VASOLI v. YARDS BREWING COMPANY, LLC

CourtDistrict Court, E.D. Pennsylvania
DecidedJuly 6, 2021
Docket2:21-cv-02066
StatusUnknown

This text of VASOLI v. YARDS BREWING COMPANY, LLC (VASOLI v. YARDS BREWING COMPANY, LLC) is published on Counsel Stack Legal Research, covering District Court, E.D. Pennsylvania primary law. Counsel Stack provides free access to over 12 million legal documents including statutes, case law, regulations, and constitutions.

Bluebook
VASOLI v. YARDS BREWING COMPANY, LLC, (E.D. Pa. 2021).

Opinion

IN THE UNITED STATES DISTRICT COURT FOR THE EASTERN DISTRICT OF PENNSYLVANIA

GINA VASOLI, CIVIL ACTION Plaintiff,

v.

YARDS BREWING COMPANY, LLC, NO. 21-2066 AND TREVOR PRICHETT, Defendants.

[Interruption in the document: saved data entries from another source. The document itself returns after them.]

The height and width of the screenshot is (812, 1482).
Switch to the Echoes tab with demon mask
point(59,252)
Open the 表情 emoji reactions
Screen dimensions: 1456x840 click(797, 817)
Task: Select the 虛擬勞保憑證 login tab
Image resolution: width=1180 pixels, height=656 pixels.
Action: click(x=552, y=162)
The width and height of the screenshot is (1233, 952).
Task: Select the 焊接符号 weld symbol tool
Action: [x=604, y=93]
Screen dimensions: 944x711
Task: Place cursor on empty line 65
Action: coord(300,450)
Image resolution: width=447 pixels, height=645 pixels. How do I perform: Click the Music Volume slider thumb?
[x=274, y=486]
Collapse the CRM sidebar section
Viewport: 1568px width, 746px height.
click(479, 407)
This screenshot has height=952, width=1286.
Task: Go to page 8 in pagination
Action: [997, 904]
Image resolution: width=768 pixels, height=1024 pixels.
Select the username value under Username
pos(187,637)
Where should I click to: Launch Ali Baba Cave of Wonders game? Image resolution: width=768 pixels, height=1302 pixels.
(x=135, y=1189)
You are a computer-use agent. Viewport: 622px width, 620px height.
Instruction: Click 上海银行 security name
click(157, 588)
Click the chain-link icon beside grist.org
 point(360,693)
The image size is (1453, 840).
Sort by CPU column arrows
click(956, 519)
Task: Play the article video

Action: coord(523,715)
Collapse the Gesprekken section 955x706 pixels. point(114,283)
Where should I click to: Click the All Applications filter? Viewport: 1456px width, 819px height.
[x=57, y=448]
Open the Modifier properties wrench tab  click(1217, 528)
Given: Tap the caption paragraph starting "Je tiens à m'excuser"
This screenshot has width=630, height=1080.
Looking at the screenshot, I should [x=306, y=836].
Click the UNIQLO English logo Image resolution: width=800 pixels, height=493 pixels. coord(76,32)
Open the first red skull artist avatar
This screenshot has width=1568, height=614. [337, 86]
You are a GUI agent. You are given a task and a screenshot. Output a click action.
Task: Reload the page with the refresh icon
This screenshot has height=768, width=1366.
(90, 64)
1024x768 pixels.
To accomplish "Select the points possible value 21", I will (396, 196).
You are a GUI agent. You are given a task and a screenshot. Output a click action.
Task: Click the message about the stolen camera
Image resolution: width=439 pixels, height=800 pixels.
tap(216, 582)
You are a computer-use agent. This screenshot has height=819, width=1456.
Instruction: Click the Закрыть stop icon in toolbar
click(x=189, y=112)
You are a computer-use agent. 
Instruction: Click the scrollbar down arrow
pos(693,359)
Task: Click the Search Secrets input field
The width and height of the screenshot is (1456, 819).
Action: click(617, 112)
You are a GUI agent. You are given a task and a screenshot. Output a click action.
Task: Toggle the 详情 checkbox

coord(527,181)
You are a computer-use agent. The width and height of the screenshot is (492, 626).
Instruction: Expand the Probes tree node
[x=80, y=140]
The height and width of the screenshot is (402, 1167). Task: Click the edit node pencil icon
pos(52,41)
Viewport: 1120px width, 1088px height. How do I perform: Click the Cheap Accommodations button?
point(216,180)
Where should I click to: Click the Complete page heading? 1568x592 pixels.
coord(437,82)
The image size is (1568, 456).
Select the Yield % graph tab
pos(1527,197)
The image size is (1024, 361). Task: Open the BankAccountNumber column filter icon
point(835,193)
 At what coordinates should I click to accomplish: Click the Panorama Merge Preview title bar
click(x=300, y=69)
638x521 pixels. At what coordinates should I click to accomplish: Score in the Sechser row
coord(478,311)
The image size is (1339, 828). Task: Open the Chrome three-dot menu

MEMORDANDUM OPINION Plaintiff Gina Vasoli has sued Defendants Yards Brewing Company, LLC and Trevor Prichett (“Defendants”) for violations of Title VII of the Civil Rights Act of 1964, 42 U.S.C. § 2000e, et seq. (“Title VII”), the Pennsylvania Human Relations Act, 43 P.S. § 951, et seq. (“PHRA”), and the Philadelphia Fair Practices Ordinance, Phila. Code § 9-1100, et seq. (“PFPO”), alleging that she was mistreated and ultimately fired because of her pregnancy. Pursuant to Federal Rule of Civil Procedure 12(b)(6) Defendants have filed a Motion to Dismiss. For the reasons that follow, the Motion will be denied. I. BACKGROUND1 In February 2013, Gina Vasoli got a job with Yards Brewing Company, LLC – a Philadelphia brewery – as the company’s Communications and Marketing Manager. She stayed in that role for six years, until she was let go on September 5, 2019. Plaintiff maintains that she consistently demonstrated excellent performance, receiving a positive performance review in March 2019 and a raise in May 2019 from Yards CEO Trevor Prichett. Around the beginning of July 2019, Plaintiff told Prichett and her colleague, Christopher Hancq, that she was pregnant.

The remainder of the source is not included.